The goal of defect enumeration is to prune the list of all possible defects to a manageable number of the most likely faults. Because the likelihood of a fault has a strong dependence on layout geometry, process parameters and timing marginality, defect enumeration is a multi-disciplinary problem.

Here we describe layout-driven and timing-driven approaches to fault enumeration, and we discuss the inherent challenges.

Physical Design Inductive Fault Analysis

Inductive Fault Analysis (IFA) is based on the premise that the probability of a defect occurring at a particular site is a function of the local layout geometry and the distribution of failure mechanisms observed for the manufacturing process. The most commonly observed defects can be classified into two broad categories of physical faults:

  • Bridges occur when the defect causes a conducting path between two nodes that are electrically isolated by design. The resistance of the bridge can vary by process, layer, and defect mechanism.
  • Breaks happen when the defect introduces undesired impedance along a conducting path. In an extreme case, a break can result in an open circuit.

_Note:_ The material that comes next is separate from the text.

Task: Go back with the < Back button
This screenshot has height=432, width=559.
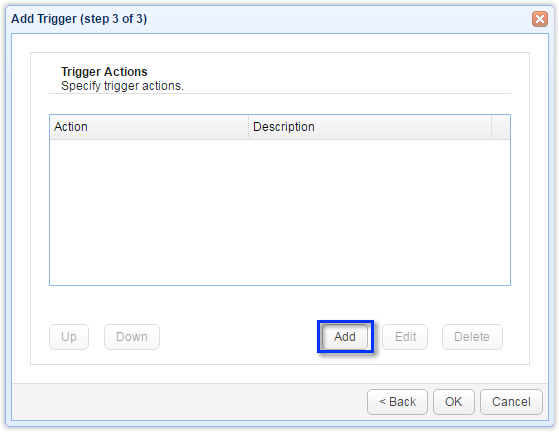Action: pyautogui.click(x=397, y=402)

These physical fault models are then mapped onto logical fault models that can be used for fault simulation at the logical, or gate level, of abstraction. If the likelihood of the defect mechanism causing opens and breaks is known for the process, the physical fault sites extracted by IFA are weighted by probability. These probabilities can be used for pruning the fault list, and for expressing the fault coverage obtained by fault simulation in terms of the overall probability of catching a defective part. This weighted fault coverage number can be a better predictor for outgoing DPM than stuck-at fault coverage.

Traditionally, IFA has focussed on layout geometry and defect distribution, and it has ignored the testability of a fault. This last parameter is an important one: If the faults identified using IFA are highly testable, i.e., easily covered by tests for stuck-at faults, then using an IFA-based approach will not yield a significant incremental DPM improvement over a standard stuck-at fault model. Examples of highly likely and highly testable faults are bridges to power rails and clock lines. Therefore, the challenge for effective IFA tools is to identify faults that are both highly likely and relatively difficult to detect using stuck-at fault vectors.

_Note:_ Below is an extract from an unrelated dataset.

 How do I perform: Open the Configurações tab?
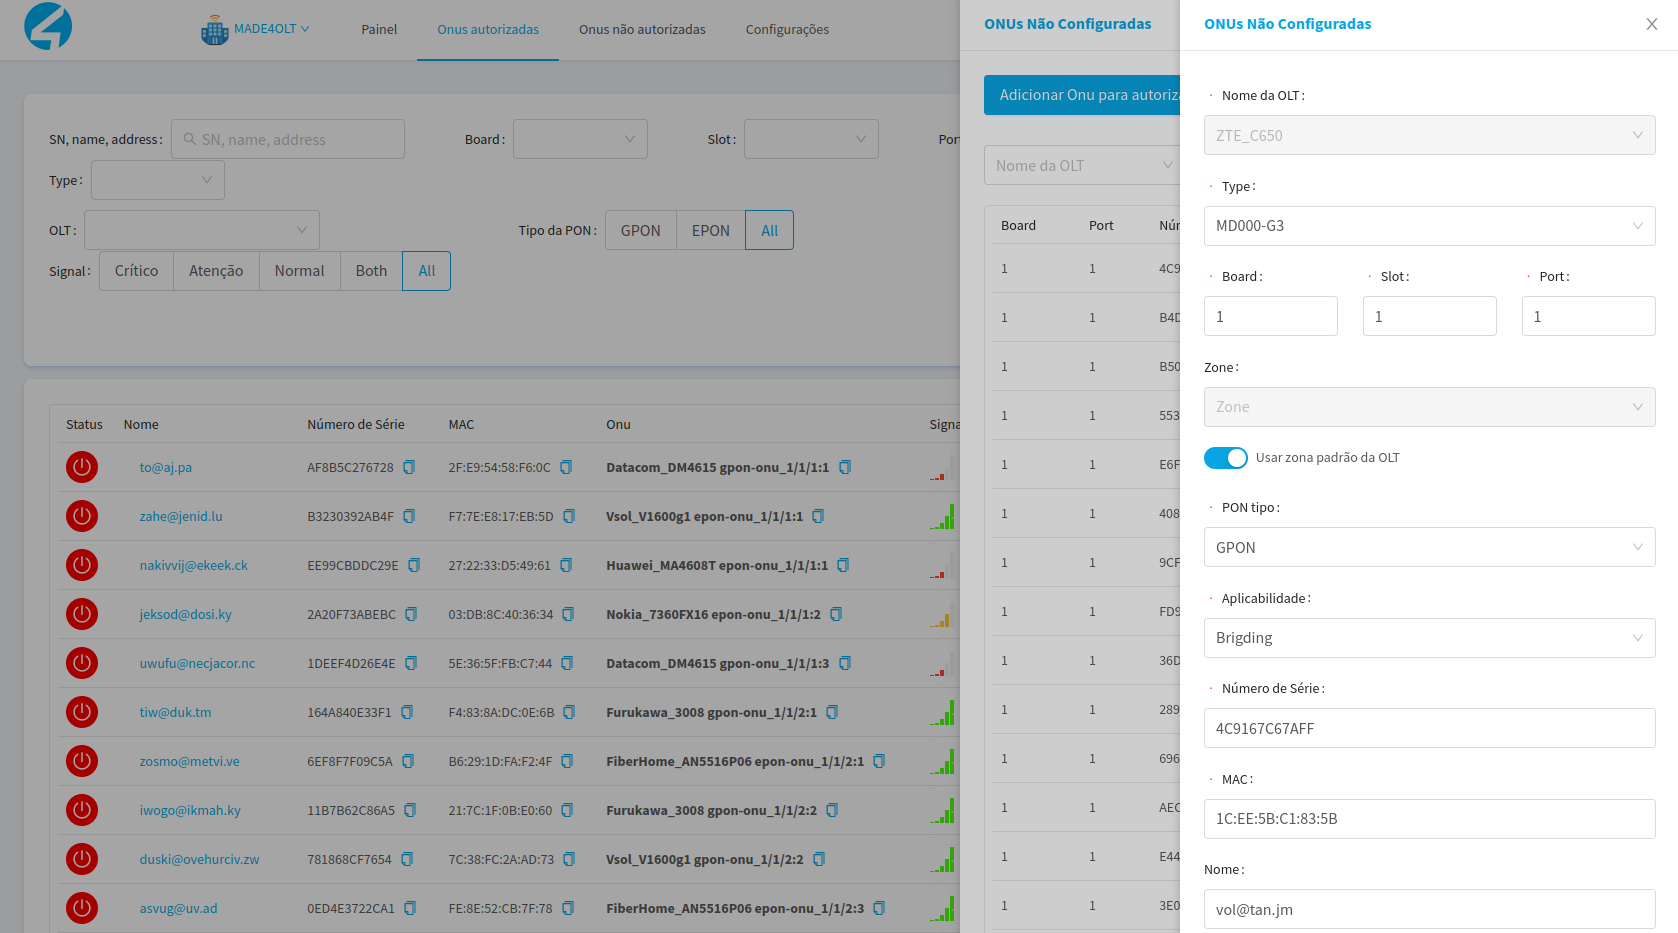point(787,30)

Because they work at such a low level of abstraction, IFA tools need to be scalable in order to be effective on increasingly larger designs. Two divide-and-conquer approaches can be applied to the problem:

  • Hierarchical analysis. This is where layout blocks are analyzed at a detailed level for bridges and breaks on cell-level nodes, and at a global level to analyze inter-block connectivity. The obvious drawbacks of this method are that interactions between wires across blocks, and between block-level and chip-level layout, are ignored. This problem is accentuated by the increasing trend toward over-the-cell global routing.
  • Layout carving, or "cookie-cutting." In this approach, the layout is flattened and carved into manageable pieces called "cookies." Each cookie includes the layout to be analyzed, as well as sufficient surrounding context. A second phase is required to roll up the results collected at the cookie level, and to tie up the inter-cookie interactions.

Timing-Driven Analysis

As mentioned in a previous section, the performance verification tools for large microprocessor designs are not entirely fool proof. To begin with, the PV database is made up of data from different sources, some of which are SPICE-like simulations (very accurate) and some of which are simple estimators. The net result of this could be incorrectly ordered critical paths (speed-limiting circuit paths). During silicon debug and characterization, some of these issues are generally uncovered.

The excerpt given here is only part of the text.